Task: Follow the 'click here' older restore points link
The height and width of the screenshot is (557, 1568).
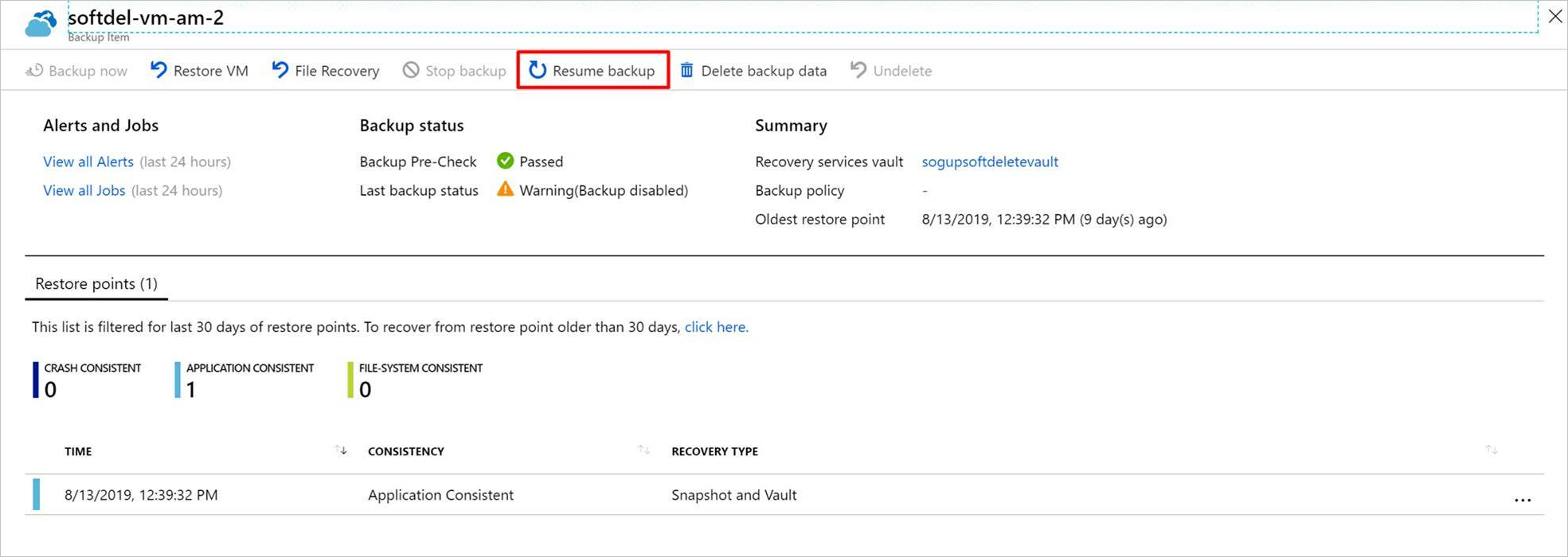Action: pos(716,327)
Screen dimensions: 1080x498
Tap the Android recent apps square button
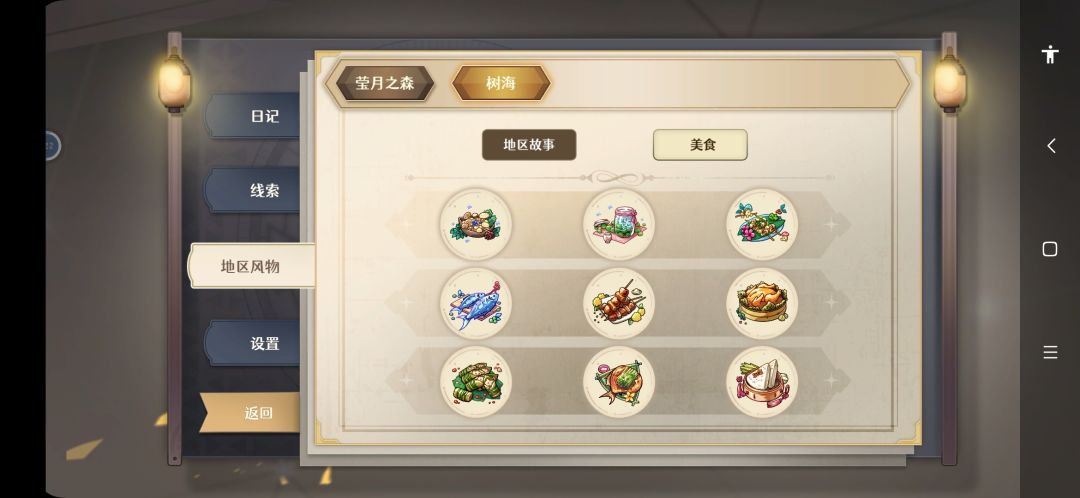click(1050, 249)
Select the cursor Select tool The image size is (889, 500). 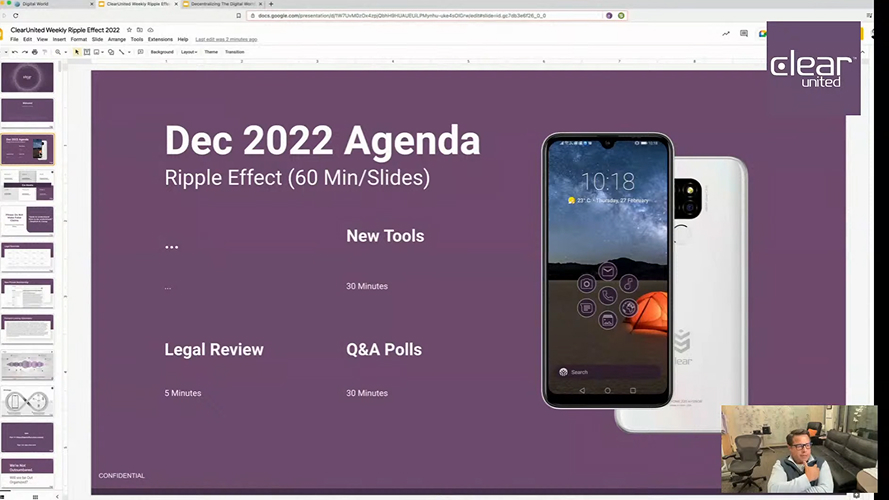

PROMPT
Output the listing above exactly, pictures omitted.

RESPONSE BOX
Task: Follow the 'click here' older restore points link
The height and width of the screenshot is (557, 1568).
Action: pos(716,327)
Screen dimensions: 1080x498
Tap the Android recent apps square button
click(1050, 249)
Select the cursor Select tool The image size is (889, 500). 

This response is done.